How to Red Team a Gen AI Model

Image

In recent months governments around the world have begun to converge around one solution to managing the risks of generative AI: red teaming.

At the end of October, the Biden administration released its sweeping executive order on AI. Among its most important requirements is that certain high-risk generative AI models undergo “red teaming,” which it loosely defines as “a structured testing effort to find flaws and vulnerabilities in an AI system.” This came a few months after the administration hosted a formal AI red-teaming event that drew thousands of hackers.

The focus on red teaming is a positive development. Red teaming is one of the most effective ways to discover and manage generative AI’s risks. There are, however, a number of major barriers to implementing red teaming in practice, including clarifying what actually constitutes a red team, standardizing what that team does while testing the model, and specifying how the findings are codified and disseminated once testing ends.

Each model has a different attack surface, vulnerabilities, and deployment environments, meaning that no two red teaming efforts will be exactly alike. For that reason, consistent and transparent red teaming has become a central challenge in deploying generative AI, both for the vendors developing foundational models and the companies fine-tuning and putting those models to use.

This article aims to address these barriers and to sum up my experience in red teaming a number of different generative AI systems. My law firm, Luminos.Law, which is jointly made up of lawyers and data scientists, is focused exclusively on managing AI risks. After being retained to red team some of the highest profile and widely adopted generative AI models, we’ve discovered what works and what doesn’t when red teaming generative AI. Here’s what we’ve learned.

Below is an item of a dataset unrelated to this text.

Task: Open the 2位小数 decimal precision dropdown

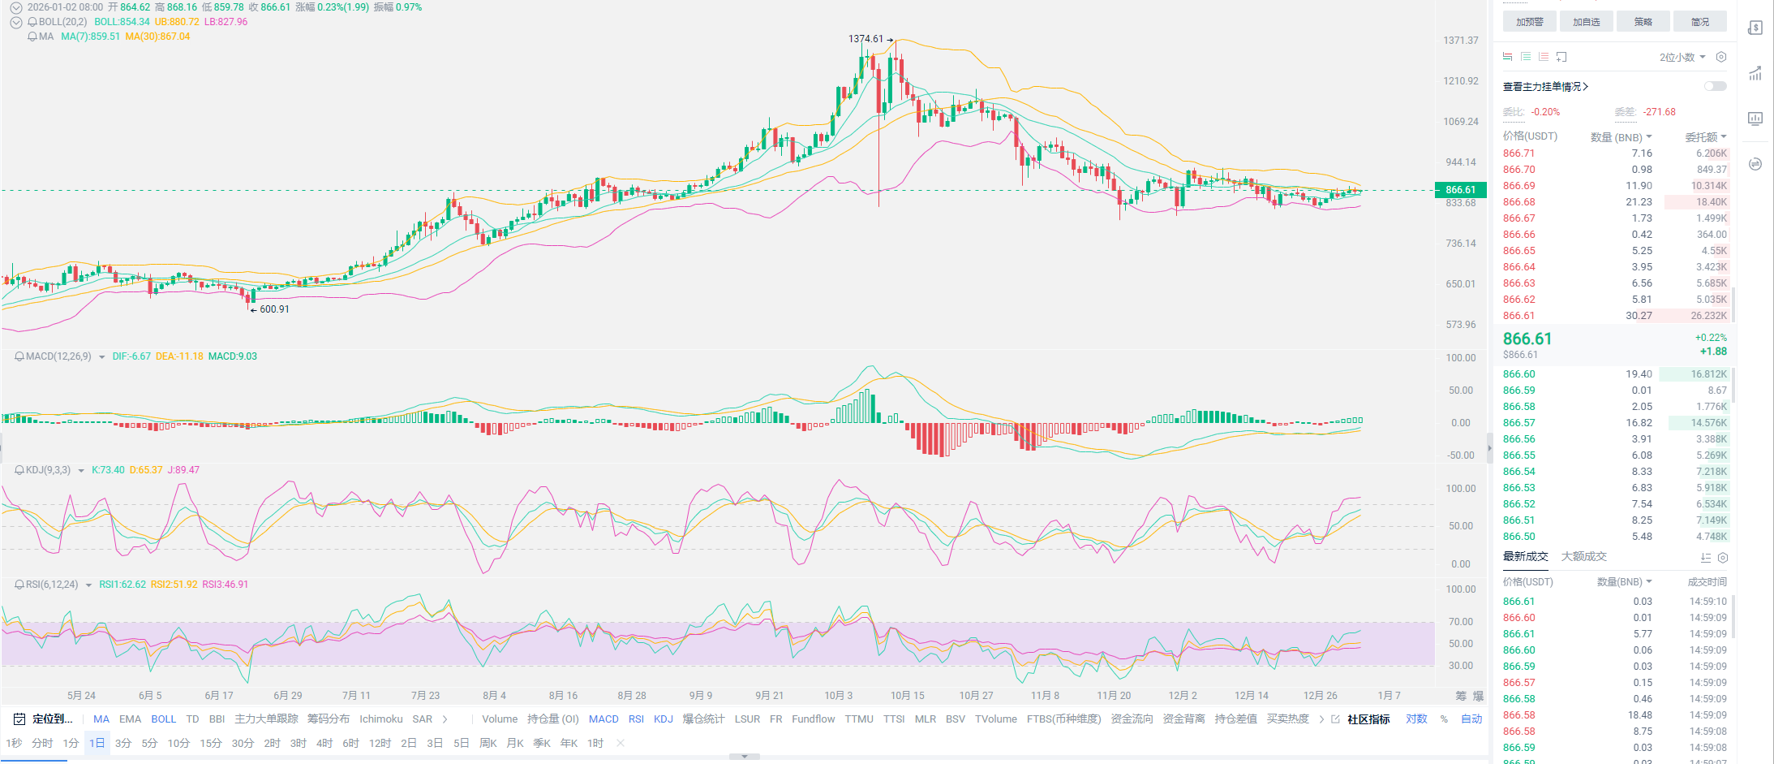Action: pos(1682,57)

What is red teaming generative AI?

Despite the growing enthusiasm over the activity, there is no clear consensus on what red teaming generative AI means in practice. This is despite the fact that some of the largest technology companies have begun to publicly embrace the method as a core component of creating trustworthy generative AI.

The term itself was popularized during the Cold War and began to be formally integrated into war-planning efforts by the U.S. Defense Department. In simulation exercises, so-called red teams were tasked with acting as the Soviet adversary (hence the term “red”), while blue teams were tasked with acting as the United States or its allies. As information security efforts matured over the years, the cybersecurity community adopted the same language, applying the concept of red teaming to security testing for traditional software systems.

Red teaming generative AI is much different from red teaming other software systems, including other kinds of AI. Unlike other AI systems, which are typically used to render a decision — such as whom to hire or what credit rating someone should have — generative AI systems produce content for their users. Any given user’s interaction with a generative AI system can create a huge volume of text, images, or audio.

The harms generative AI systems create are, in many cases, different from other forms of AI in both scope and scale. Red teaming generative AI is specifically designed to generate harmful content that has no clear analogue in traditional software systems — from generating demeaning stereotypes and graphic images to flat out lying. Indeed, the harms red teams try to generate are more commonly associated with humans than with software.

In practice, this means that the ways that red teams interact with generative AI systems itself are unique: They must focus on generating malicious prompts, or inputs into the model, in addition to tests using more traditional code in order to test the system’s ability to produce harmful or inappropriate behavior. There are all sorts of ways to generate these types of malicious prompts — from subtly changing the prompts to simply pressuring the model into generating problematic outputs. The list of ways to effectively attack generative AI is long and growing longer every day.

Who should red team the AI?

Just like the definition of red teaming itself, there is no clear consensus on how each red team should be constructed. For that reason, one of the first questions companies must address is whether the red team should be internal to the company or external.

Companies, including Google, that have stood up their own AI red teams now advocate for internal red teams, in which employees with various types of expertise simulate attacks on the AI model. Others, like OpenAI, have embraced the concept of external red teaming, even going so far as to create an outside network to encourage external members to join. Determining how AI red teams should be constituted is one of the tasks the Biden administration has given to the heads of federal agencies, who are on the hook to answer the question next year in a forthcoming report.

So what do we tell our clients? For starters, there is no one-size-fits-all approach to creating red teams for generative AI. Here are some general guidelines.

Due to the sheer scale of the AI systems many companies are adopting, fully red teaming each one would be impossible. For that reason, the key to effective red teaming lies in triaging each system for risk. We tell our clients to assign different risk levels to different models — based, for example, on the likelihood of the harm occurring, the severity of the harm if it does occur, or the ability to rectify the harm once it is detected. (These are commonly accepted metrics of defining risk.) Different risk levels can then be used to guide the intensity of each red teaming effort: the size of the red team, for example, or the degree to which the system is tested, or even if it’s tested at all.

Using this approach, lower-risk models should be subject to less-thorough testing. Other models might require internal testing but no review from outside experts, while the highest-risk systems typically require external red teams. External parties focused on AI red teaming generative AI are likely to have higher levels of red teaming expertise and therefore will be able to unearth more vulnerabilities. External reviews can demonstrate a reasonable standard of care and reduce liability as well by documenting that outside parties have signed off on the generative AI system.

Degradation Objectives

Understanding what harms red teams should target is extremely important. We select what we call “degradation objectives” to guide our efforts, and we start our red teaming by assessing which types of harmful model behavior will generate the greatest liability.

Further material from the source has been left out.